## begin Page excerpt
Especially since my wonderful wubs is whisking me away for four days to celebrate our 8th wedding anniversary.

See ya next week. :D
wayfaringwordhack: (kickin' it island style)
The seemingly impossible has happened. 

We've found someone who wants the house and our furnishings, and we found her before the 24th when the double-crosser arrives. [livejournal.com profile] frigg , your will is a mighty thing; thanks for bending it to our cause.

We informed the double-crosser by email last night but have yet to hear back from her. I'm betting she called the landlord or that we haven't heard the last of the matter in some form or fashion.

But, whatevs...the lovely designated new renter is coming by at noon to finalize things and to see the landlord.

Looks like I can kick back and relax.* Stress begone!


* I wish! I think I'll be able to actually take a breather on the 2nd of May. I've decided that, unless something changes drastically, I won't be making any more jewelry (unless it is filling orders) while on Mayotte or attending the markets in Coconi. I have too many other things to take care of.
wayfaringwordhack: (Maki World Domination)
 Our landlord gave us permission to find the next renters so that we can find someone interested in taking our furniture, appliances, etc.

We found someone through one of J's colleagues.

That someone agreed to our deal and then asked for the landlord's number, which J gave willingly.

Later the same day, the landlord told us that the lady had called and had sounded very nervous.

We then received an email from her saying she would be taking the house--and had already reserved it--but she would not be taking our furniture as agreed.

We said that wasn't the deal.

She said we misunderstood her intent and "Oh, so sorry, but that's the way it is. I already reserved the house with the landlord."

We politely told her that we are waiting on a response from someone else, so she called the landlord, behind our backs, if you will, and insisted she wanted the house UNFURNISHED. The landlord told her he was confused because he knew we wanted to sell our things. She INFORMED him that she was arriving soon, she had reserved it, and would soon set matters straight. He didn't like her tone and basically informed her right back that he is letting us find the next renters.
## end Page excerpt
## begin Dataset section
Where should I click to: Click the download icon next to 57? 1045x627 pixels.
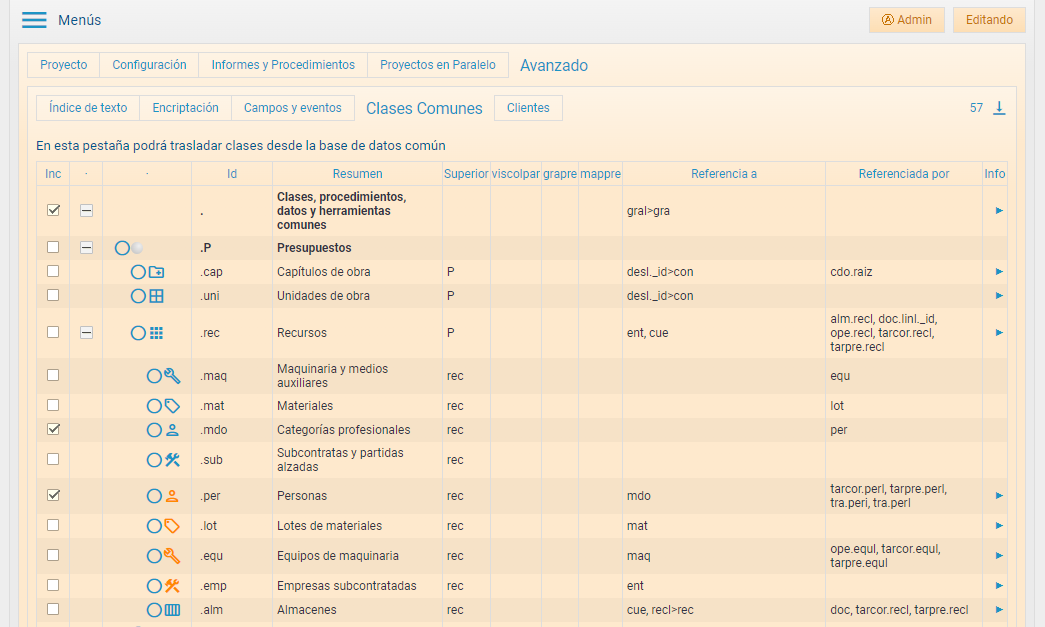998,108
## end Dataset section
Problem -> List each thing the landlord does or says in the blog posts about the house and the next renters. Nothing in the data is needed here.

Solution for this exercise ->
- He gave the couple permission to find the next renters so they could find someone interested in taking their furniture, appliances, etc.
- He told the couple that the lady had called and had sounded very nervous.
- He told her he was confused because he knew the couple wanted to sell their things.
- He informed her that he is letting the couple find the next renters.